begin TASK INPUT

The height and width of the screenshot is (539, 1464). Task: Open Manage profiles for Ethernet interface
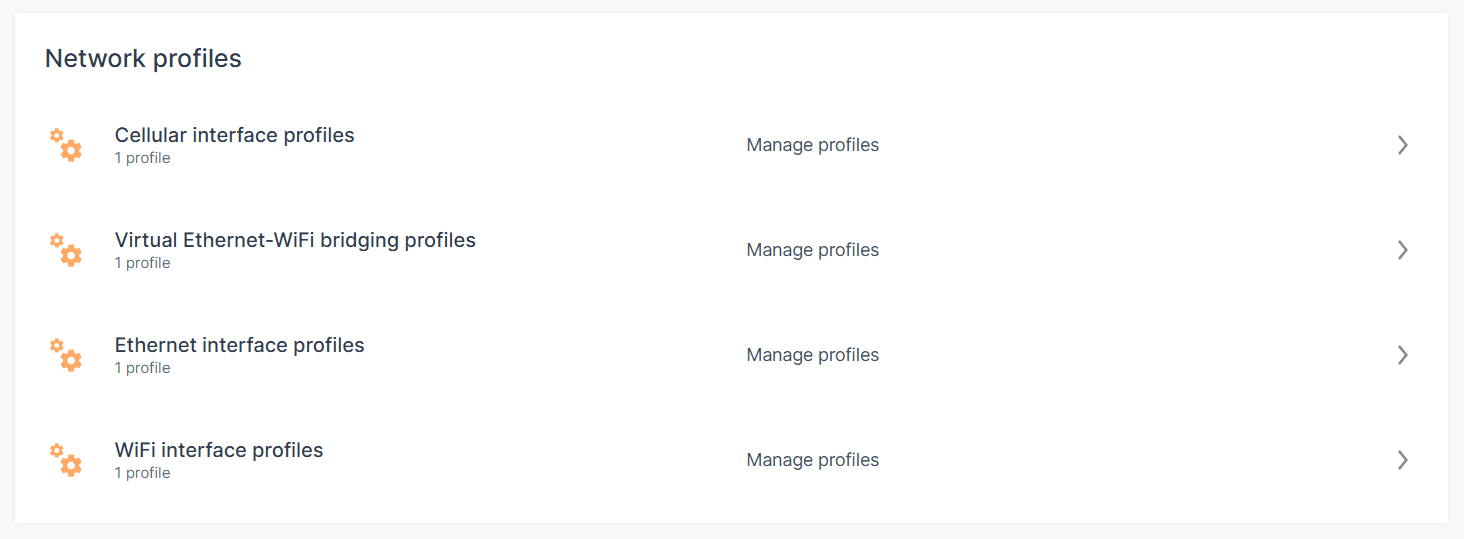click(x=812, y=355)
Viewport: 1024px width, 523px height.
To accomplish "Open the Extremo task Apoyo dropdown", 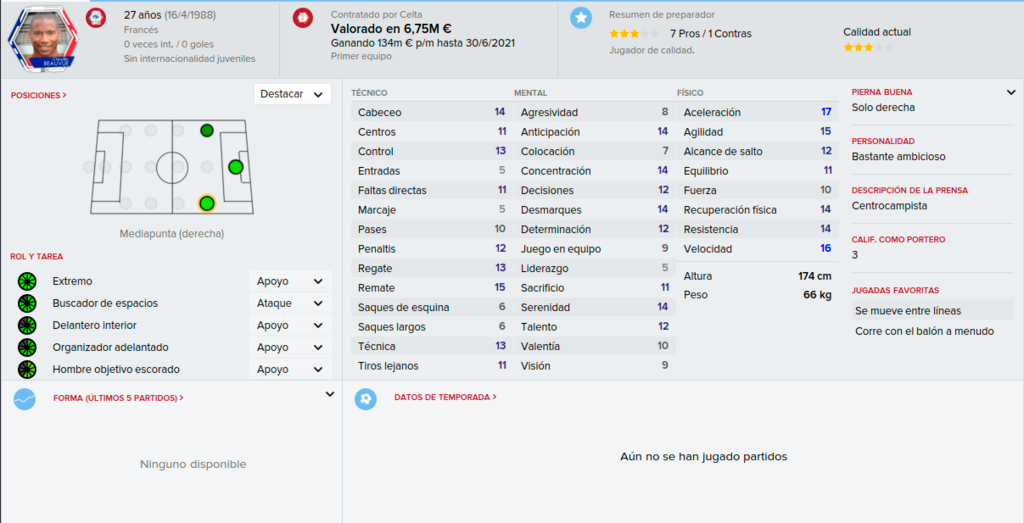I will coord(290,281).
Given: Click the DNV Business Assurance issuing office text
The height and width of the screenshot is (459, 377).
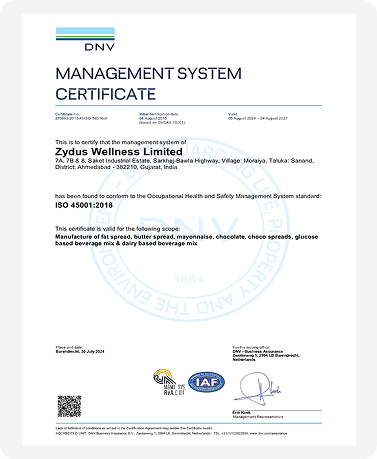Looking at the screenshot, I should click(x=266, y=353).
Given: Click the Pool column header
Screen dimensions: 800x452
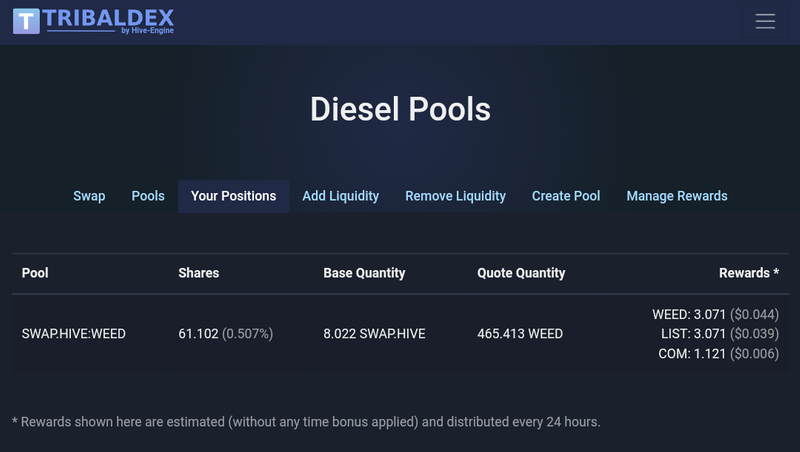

end TASK INPUT
begin TASK INPUT

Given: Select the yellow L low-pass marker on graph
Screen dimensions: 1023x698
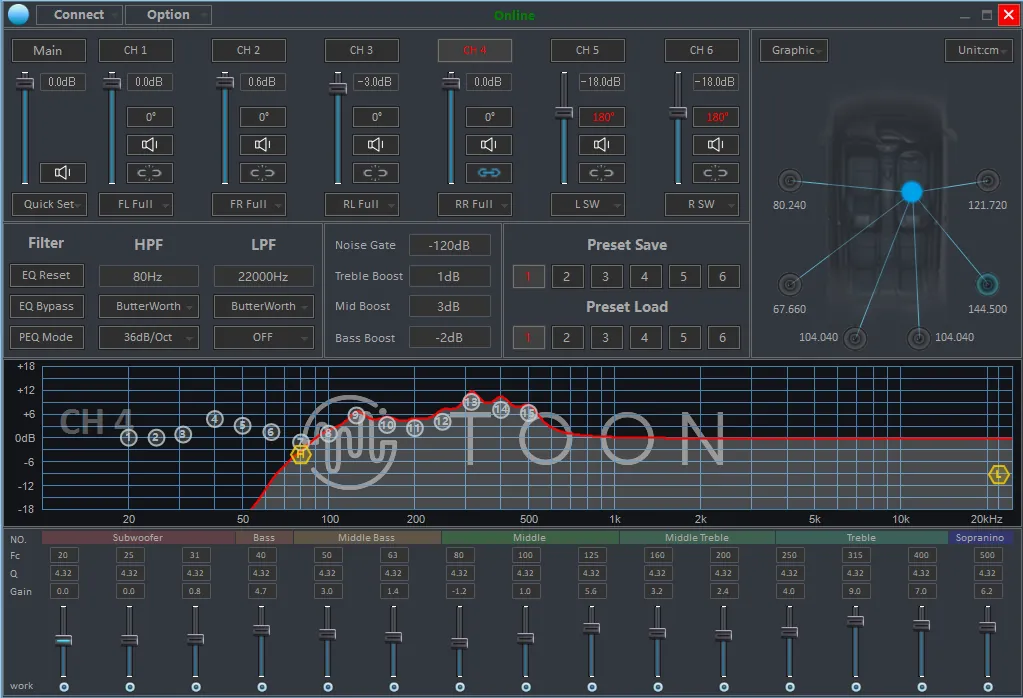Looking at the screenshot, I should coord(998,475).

end TASK INPUT

• **WHAT YOU SHOULD DO**
Print the stretch from the line containing "Given: Click the DNV" through the line containing "Screen dimensions: 800x452" with no changes, and omit the pictures.

• **WRITTEN ANSWER**
Given: Click the DNV Business Assurance issuing office text
The height and width of the screenshot is (459, 377).
Looking at the screenshot, I should click(x=266, y=353).
Given: Click the Pool column header
Screen dimensions: 800x452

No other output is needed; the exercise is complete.